I guess it boils down to the fact that he feels its normal. We were both brought up by hard working women. Outside of the home working women. On one hand, my mother chose a career. She went through 6 years of schooling, and worked her way up to being some sort of coordinator of something. But, my mother-in-law was a single mother who was forced to make things run on her own. She worked sometimes 3 jobs, doing whatever she could to make ends meet. Neither one of our mother's were the homemaking type. Theres a funny story:
I took home ec. in highschool. The first semester, for the normal girl, is pretty basic. You learn to cook the basic things. Biscuits, pie crust, waffles. When the teacher announced that we would be making waffles, I raised my hand and asked how we were going to do that when she had no toaster in the kitchen.
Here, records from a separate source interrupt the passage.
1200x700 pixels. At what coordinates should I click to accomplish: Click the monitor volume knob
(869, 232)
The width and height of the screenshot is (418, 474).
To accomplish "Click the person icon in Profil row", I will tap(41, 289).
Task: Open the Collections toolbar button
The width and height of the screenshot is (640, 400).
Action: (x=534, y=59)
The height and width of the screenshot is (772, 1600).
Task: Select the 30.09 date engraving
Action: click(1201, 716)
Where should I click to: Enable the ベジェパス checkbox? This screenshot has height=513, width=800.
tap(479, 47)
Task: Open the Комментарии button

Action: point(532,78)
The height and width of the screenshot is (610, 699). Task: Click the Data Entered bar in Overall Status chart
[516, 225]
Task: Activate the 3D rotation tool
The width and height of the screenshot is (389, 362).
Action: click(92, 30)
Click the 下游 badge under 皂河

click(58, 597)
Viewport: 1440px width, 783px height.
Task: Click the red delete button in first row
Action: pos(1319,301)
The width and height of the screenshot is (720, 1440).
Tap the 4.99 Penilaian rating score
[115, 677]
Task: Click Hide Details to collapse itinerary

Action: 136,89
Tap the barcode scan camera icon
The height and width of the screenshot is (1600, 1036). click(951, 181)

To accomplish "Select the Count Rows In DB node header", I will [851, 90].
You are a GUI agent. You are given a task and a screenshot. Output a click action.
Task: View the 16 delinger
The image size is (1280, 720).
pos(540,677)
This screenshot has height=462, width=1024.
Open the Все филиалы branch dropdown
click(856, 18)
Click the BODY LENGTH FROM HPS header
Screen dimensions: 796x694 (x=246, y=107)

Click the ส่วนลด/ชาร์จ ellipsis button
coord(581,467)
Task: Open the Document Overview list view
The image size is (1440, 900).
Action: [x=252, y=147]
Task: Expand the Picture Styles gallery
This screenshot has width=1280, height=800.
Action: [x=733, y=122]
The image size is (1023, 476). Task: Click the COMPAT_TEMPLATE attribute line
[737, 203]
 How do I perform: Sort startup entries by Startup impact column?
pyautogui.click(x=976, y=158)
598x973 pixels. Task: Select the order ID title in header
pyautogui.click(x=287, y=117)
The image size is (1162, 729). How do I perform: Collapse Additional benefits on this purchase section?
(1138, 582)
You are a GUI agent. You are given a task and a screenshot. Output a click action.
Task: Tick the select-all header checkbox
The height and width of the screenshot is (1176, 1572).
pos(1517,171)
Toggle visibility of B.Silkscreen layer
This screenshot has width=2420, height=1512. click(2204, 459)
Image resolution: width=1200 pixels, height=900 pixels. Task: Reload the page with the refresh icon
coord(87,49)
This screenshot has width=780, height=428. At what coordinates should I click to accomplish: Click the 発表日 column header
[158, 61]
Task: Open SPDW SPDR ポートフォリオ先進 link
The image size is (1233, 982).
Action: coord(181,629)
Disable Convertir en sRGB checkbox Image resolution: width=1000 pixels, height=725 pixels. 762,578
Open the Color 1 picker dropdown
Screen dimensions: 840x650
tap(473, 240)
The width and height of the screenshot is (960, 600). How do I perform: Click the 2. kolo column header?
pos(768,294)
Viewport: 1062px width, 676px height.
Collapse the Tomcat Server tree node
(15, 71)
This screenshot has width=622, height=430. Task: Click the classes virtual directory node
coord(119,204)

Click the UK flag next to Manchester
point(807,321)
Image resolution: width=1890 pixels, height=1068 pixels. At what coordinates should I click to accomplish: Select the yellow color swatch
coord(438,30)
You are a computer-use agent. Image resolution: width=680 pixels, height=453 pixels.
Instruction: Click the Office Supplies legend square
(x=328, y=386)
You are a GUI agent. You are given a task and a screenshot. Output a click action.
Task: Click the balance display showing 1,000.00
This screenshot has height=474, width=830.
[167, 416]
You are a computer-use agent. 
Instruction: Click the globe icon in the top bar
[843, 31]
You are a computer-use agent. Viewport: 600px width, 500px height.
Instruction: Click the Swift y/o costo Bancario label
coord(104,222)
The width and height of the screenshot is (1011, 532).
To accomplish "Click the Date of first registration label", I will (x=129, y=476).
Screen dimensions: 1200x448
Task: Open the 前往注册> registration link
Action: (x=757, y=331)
My mom still thinks that story is funny. She tells it to people often, as if shes proud that her daughter honestly thought waffles only came frozen. You can also imagine how surprised I was to hear you could make pudding from scratch.
Anyway, I started this job because we had so many medical bills at the time. It was just after I broke my foot and everything. With the job we were able to get out from under that debt in just a year. So, I'm grateful that I got it. But, why am I still doing it? I guess because thats the way we were brought up. I know that if I did quit to stay at home, then we would get a lot of flack from our parents. My mother-in-law would say that I was lazy, as if she needed another reason to dislike me. And my mom would think something like, "My son-in-law made my daughter quit her job so she can be at home serving him" as if that were a bad thing. If we had children it might be different, or at least from my mother-in-laws side. But, we don't and may never. Still, even without a child, I feel the strong desire to keep my home. Its true that this job is only 3 hours out of my day. But its more than that. It takes up so much of my emotional time. I try so hard to separate everything, to compartmentalize. But, my work stress carries over into my home work. I hate feeling pulled away from my home, to serve others. Other wives's husbands. However, I will do it until.... Every woman has her hardships, this is one of mine. I shall be rewarded for being obedient, eventually.